Resistors in series: $R_{\text{eq}}=R_1+R_2+\cdots$

Resistors in parallel: $\frac1{R_{\text{eq}}}=\frac1{R_1}+\frac1{R_2}+\cdots$

Symbols

$I$: current (A)
$R$: resistance (Ω)
$P$: power (W)

Magnetic Force

Moving charge: $F_B=qvB\sin\theta$

Current-carrying wire: $F=ILB\sin\theta$

Symbols

$B$: magnetic field (T)
$\theta$: angle between motion/current and $B$

Magnetic Field from Currents

Long straight wire: $B=\frac{\mu_0 I}{2\pi r}$

Solenoid: $B=\mu_0 nI$

Symbols

$\mu_0$: permeability of free space
$n$: turns per unit length
$r$: distance from wire

Magnetic Flux & Induction

$\Phi_B = BA\cos\theta$

Faraday’s Law: $\varepsilon = -\frac{d\Phi_B}{dt}$

Symbols

$\Phi_B$: magnetic flux (Wb)
$\varepsilon$: induced emf (V)
$A$: area of loop (m$^2$)

(New) Capacitors in Series/Parallel

Series: $\frac{1}{C_{\text{eq}}}=\frac{1}{C_1}+\frac{1}{C_2}+\cdots$

Parallel: $C_{\text{eq}}=C_1+C_2+\cdots$

Symbols

$C_{\text{eq}}$: equivalent capacitance (F)

(New) Lorentz Force (vector form)

\[\vec F = q\vec E + q\,\vec v\times \vec B\]

Symbols

$\vec v$: velocity of charge (m/s)
$\times$: cross product

Unit 8 – Diffusion, Brownian Motion & Terminal Velocity (Labs)

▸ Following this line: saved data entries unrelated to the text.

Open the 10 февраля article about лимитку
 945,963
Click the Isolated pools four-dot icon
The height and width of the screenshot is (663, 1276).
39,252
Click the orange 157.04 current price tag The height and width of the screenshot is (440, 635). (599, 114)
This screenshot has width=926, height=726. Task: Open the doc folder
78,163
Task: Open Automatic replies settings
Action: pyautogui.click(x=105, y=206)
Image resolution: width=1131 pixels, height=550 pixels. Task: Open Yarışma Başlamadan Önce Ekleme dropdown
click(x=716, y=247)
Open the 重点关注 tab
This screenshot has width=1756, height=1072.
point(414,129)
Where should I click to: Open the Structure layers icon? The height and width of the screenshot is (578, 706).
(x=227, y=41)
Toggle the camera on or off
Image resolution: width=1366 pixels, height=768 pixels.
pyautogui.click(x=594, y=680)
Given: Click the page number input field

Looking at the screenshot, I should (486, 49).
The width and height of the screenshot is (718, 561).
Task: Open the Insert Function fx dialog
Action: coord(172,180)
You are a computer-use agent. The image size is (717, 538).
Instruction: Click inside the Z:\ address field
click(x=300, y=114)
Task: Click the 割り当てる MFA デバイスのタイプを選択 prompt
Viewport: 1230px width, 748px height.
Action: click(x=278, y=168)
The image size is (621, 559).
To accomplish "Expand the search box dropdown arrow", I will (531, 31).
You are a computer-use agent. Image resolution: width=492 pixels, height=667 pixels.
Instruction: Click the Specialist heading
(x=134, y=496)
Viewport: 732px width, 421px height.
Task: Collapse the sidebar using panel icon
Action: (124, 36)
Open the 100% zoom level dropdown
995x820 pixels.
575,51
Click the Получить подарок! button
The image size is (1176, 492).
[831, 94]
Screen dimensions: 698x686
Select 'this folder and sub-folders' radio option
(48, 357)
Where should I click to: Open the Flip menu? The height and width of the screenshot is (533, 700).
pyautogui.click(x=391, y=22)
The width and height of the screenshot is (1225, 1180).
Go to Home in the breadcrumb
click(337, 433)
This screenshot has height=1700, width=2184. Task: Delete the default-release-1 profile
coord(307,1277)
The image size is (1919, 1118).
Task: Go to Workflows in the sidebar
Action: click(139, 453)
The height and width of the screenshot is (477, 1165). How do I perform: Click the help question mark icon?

Brownian Motion / Diffusion

Mean-square displacement:

1D: $x_{\text{rms}}^2 = 2Dt$

2D: $r_{\text{rms}}^2 = 4Dt$

3D: $r_{\text{rms}}^2 = 6Dt$

Diffusion flux (Fick’s law): $J = -D\frac{\Delta n}{\Delta x}$

Stokes-Einstein relation: $D = \frac{k_B T}{6\pi\mu r}$

Symbols

$D$: diffusion constant (m$^2$/s)
$t$: time (s)
$J$: diffusion flux
$n$: concentration
$\mu$: viscosity (Pa·s)
$r$: particle radius (m)
$T$: temperature (K)

Viscous Drag (Stokes’ Law)

Force on a small sphere moving in a viscous fluid: $F_{\text{viscous}} = 6\pi\mu r v$

Symbols

$F_{\text{viscous}}$: drag force (N)
$v$: speed (m/s)

Terminal Velocity (falling sphere)

When drag balances effective weight:

\[v_t = \frac{2r^2(\rho_s-\rho_f)g}{9\mu}\]

Symbols

$v_t$: terminal velocity (m/s)
$\rho_s$: sphere density (kg/m$^3$)
$\rho_f$: fluid density (kg/m$^3$)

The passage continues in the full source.